XXXIII.Выступив с такой речью, Сервилий без сетований, без оплакивания своей несчастной судьбы, не выказав себя малодушным в мольбах и непристойных униженных просьбах, не проявив никаких низких качеств души, передал слово тем, кто желал подтвердить или засвидетельствовать его слова. Много других римлян, вступая на трибуну, защищали его от обвинения, а особенно Вергиний, который в том же году был консулом и которого считали человеком, принесшим победу. Он не только объявил Сервилия невиновным, но и считал, что все должны его прославлять и почитать как храбрейшего из всех мужей воина и как самого разумного в том, что касается военного командования. 2. Он сказал, что, если собравшиеся полагают, что война получила благополучное завершение, то воздать благодарность нужно им обоим; если же неблагополучное, то следует и покарать обоих: ведь решения, дела и судьба, ниспосланная богами, были у них общими. Убедительной была не только речь этого мужа, но и сама жизнь его, испытанная во всех добрых свершениях. 3. К этому он добавил и то, что вызвало наибольшее сострадание – вызывающее сочувствие выражение его лица, что обычно присуще тем, кто уже испытал нечто ужасное, или тем, кому еще предстоит это испытать. Так что даже близкие погибших в битве, сначала казавшиеся непримиримыми по отношению к виновнику их несчастья, как оказалось, стали более снисходительными и перестали гневаться. И после проведения голосования выяснилось, что ни одна триба не проголосовала против Сервилия. Вот такой исход получили опасные обстоятельства, в которых очутился Сервилий.

(Данные для определения расположения слов и элементов)
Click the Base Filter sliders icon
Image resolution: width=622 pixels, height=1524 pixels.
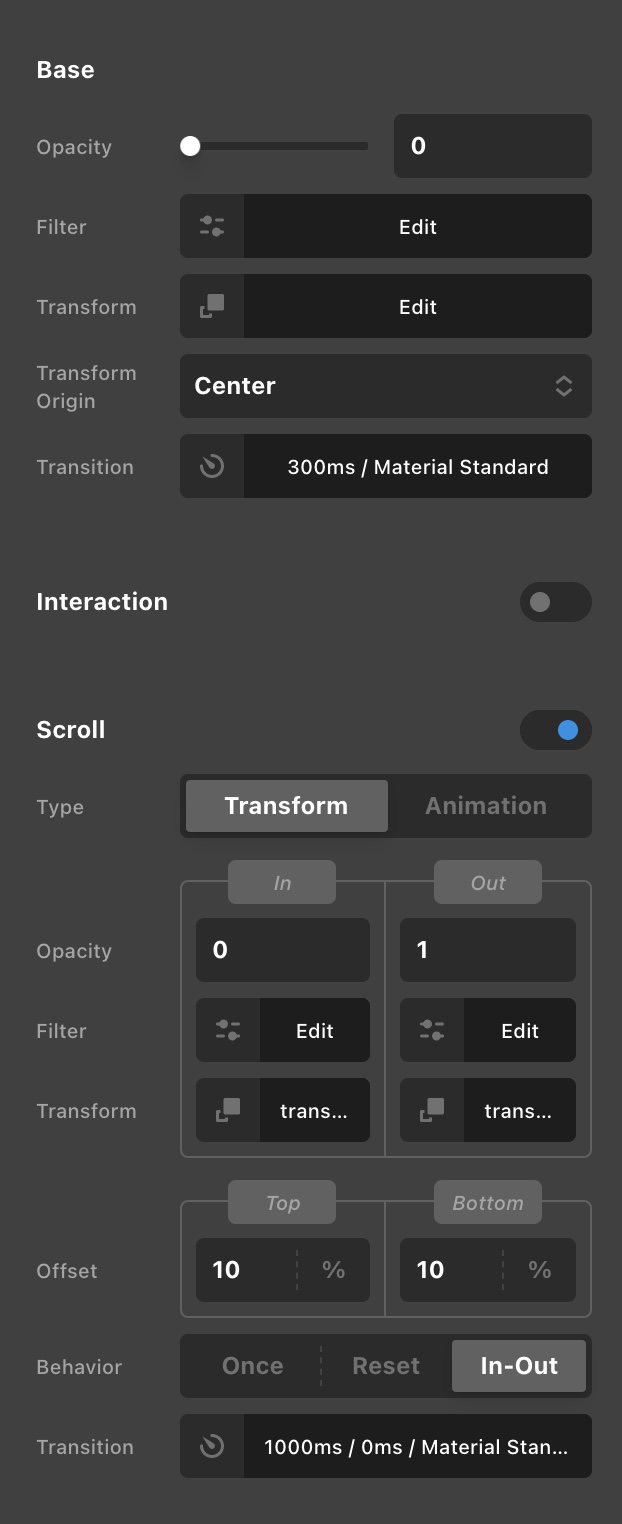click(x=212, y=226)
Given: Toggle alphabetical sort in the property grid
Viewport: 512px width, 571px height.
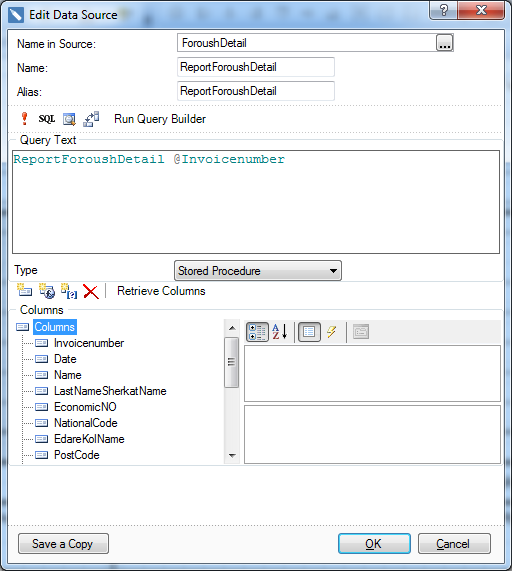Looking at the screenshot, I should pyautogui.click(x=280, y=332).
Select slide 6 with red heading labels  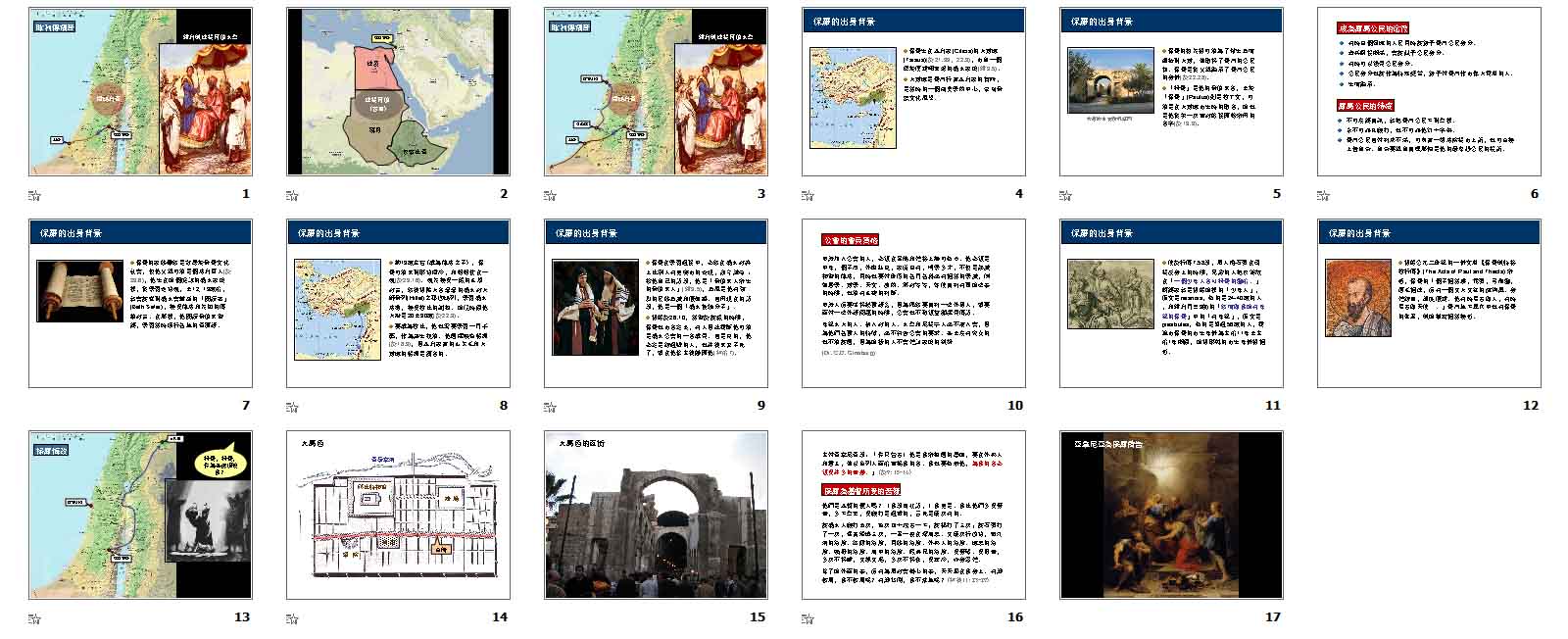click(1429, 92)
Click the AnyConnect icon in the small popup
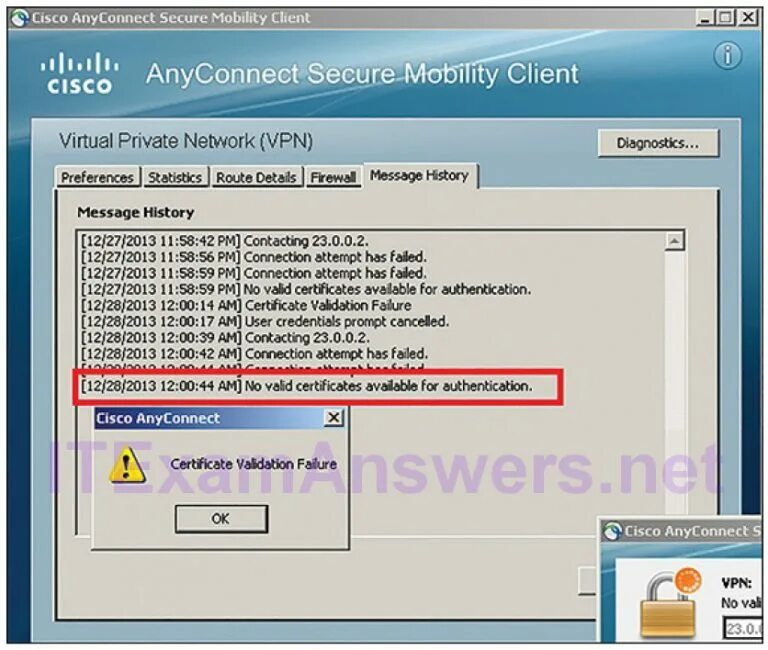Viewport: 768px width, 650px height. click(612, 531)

Формулировка задания >>
Переведите на английский язык следующее предложение из фрагмента о суде над Сервилием: «И после проведения голосования выяснилось, что ни одна триба не проголосовала против Сервилия».

Результат >>
And after the vote was held, it turned out that not a single tribe had voted against Servilius.